Work instructions: Return only those lines of the material that contain "listopada".
━━ The data ━━
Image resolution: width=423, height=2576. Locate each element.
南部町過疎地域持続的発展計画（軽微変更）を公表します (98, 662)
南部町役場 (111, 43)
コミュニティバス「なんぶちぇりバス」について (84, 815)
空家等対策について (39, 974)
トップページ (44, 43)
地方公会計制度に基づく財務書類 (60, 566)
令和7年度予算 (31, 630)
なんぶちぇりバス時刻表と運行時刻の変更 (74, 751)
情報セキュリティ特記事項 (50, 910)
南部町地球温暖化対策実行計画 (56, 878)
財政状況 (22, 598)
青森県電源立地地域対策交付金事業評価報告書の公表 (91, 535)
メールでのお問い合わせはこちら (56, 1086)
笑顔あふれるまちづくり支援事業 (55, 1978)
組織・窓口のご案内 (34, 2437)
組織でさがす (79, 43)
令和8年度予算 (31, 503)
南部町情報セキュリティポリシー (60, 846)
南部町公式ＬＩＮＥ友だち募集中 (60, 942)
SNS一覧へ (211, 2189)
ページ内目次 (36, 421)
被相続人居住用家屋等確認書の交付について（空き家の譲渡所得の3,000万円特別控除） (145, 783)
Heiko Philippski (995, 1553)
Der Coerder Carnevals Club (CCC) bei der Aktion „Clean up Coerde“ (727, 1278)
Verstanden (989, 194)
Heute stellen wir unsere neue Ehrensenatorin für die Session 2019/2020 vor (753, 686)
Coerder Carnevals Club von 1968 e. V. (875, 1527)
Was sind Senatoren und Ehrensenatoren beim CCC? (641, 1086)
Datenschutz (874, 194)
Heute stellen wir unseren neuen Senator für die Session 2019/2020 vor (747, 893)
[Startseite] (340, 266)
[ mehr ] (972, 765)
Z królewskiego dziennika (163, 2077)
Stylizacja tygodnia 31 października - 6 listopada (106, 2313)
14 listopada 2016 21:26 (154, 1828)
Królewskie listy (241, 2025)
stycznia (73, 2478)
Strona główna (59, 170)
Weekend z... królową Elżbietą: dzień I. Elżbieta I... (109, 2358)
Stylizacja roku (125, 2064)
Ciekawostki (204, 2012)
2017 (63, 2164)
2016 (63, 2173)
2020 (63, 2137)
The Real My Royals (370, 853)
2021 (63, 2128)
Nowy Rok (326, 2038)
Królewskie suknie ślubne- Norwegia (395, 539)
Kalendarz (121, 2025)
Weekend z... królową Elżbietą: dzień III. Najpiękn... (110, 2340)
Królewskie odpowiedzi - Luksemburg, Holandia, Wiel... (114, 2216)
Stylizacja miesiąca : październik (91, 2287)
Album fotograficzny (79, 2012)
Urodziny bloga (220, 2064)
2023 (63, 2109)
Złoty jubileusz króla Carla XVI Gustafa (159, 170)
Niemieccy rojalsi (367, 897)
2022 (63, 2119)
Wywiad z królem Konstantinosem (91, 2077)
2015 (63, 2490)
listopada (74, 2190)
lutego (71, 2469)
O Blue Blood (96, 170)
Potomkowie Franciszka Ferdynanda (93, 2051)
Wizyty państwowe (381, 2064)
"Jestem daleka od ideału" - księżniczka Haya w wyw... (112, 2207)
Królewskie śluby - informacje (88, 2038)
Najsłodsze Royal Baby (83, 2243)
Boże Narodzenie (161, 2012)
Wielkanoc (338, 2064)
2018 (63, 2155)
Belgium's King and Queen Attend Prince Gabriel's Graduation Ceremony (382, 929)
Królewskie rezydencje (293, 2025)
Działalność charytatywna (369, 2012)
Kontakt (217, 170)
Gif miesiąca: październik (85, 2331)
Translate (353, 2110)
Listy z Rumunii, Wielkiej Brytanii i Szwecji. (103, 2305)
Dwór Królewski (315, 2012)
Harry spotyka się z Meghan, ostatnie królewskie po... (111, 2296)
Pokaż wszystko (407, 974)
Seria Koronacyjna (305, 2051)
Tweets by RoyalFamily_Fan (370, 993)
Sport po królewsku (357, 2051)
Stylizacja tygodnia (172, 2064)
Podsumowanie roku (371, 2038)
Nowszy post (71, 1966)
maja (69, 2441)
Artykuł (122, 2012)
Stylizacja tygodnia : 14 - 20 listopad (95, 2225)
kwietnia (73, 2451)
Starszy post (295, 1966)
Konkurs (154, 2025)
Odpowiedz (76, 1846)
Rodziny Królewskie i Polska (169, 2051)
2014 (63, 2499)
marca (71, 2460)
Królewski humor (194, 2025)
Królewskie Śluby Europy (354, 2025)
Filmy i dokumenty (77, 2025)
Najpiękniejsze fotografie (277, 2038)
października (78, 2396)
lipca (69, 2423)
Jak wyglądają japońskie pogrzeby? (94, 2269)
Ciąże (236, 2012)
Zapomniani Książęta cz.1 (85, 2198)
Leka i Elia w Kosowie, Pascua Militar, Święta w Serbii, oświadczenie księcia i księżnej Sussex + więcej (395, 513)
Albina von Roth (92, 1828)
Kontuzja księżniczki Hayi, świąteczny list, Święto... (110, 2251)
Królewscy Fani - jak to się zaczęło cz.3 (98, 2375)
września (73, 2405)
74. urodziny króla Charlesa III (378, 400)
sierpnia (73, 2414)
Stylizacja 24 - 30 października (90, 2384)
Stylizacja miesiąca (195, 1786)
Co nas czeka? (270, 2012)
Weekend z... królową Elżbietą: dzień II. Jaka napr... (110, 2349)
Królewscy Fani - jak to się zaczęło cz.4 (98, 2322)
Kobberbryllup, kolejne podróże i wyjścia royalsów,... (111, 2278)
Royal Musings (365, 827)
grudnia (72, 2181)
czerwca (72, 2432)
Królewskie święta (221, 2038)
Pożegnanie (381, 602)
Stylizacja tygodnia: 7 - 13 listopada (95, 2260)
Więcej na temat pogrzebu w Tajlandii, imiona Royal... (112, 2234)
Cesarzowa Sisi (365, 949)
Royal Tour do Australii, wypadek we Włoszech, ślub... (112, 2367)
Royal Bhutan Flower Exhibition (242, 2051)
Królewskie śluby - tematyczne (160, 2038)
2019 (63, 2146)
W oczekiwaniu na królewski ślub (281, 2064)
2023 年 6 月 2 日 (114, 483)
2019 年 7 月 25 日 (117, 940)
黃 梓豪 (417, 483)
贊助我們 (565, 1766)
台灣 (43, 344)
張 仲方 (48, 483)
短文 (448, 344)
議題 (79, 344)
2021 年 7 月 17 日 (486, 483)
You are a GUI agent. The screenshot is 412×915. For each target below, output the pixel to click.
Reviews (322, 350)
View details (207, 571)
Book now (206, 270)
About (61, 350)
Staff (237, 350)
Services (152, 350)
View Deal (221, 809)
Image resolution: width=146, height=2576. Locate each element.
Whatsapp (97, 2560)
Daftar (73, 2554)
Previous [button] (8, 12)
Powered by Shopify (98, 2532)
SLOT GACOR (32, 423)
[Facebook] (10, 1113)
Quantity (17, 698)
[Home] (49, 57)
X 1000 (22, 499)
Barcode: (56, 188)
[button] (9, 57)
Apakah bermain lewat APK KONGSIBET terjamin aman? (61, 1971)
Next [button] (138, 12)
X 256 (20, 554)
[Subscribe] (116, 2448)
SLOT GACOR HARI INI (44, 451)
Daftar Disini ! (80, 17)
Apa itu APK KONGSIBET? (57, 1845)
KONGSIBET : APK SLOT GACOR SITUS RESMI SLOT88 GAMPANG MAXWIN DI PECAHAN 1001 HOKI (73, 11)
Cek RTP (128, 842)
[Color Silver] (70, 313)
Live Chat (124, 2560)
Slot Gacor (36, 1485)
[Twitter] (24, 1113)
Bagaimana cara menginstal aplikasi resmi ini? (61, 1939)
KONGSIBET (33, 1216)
━━━
Written solution:
Stylizacja tygodnia 31 października - 6 listopada (106, 2313)
14 listopada 2016 21:26 (154, 1828)
listopada (74, 2190)
Stylizacja tygodnia: 7 - 13 listopada (95, 2260)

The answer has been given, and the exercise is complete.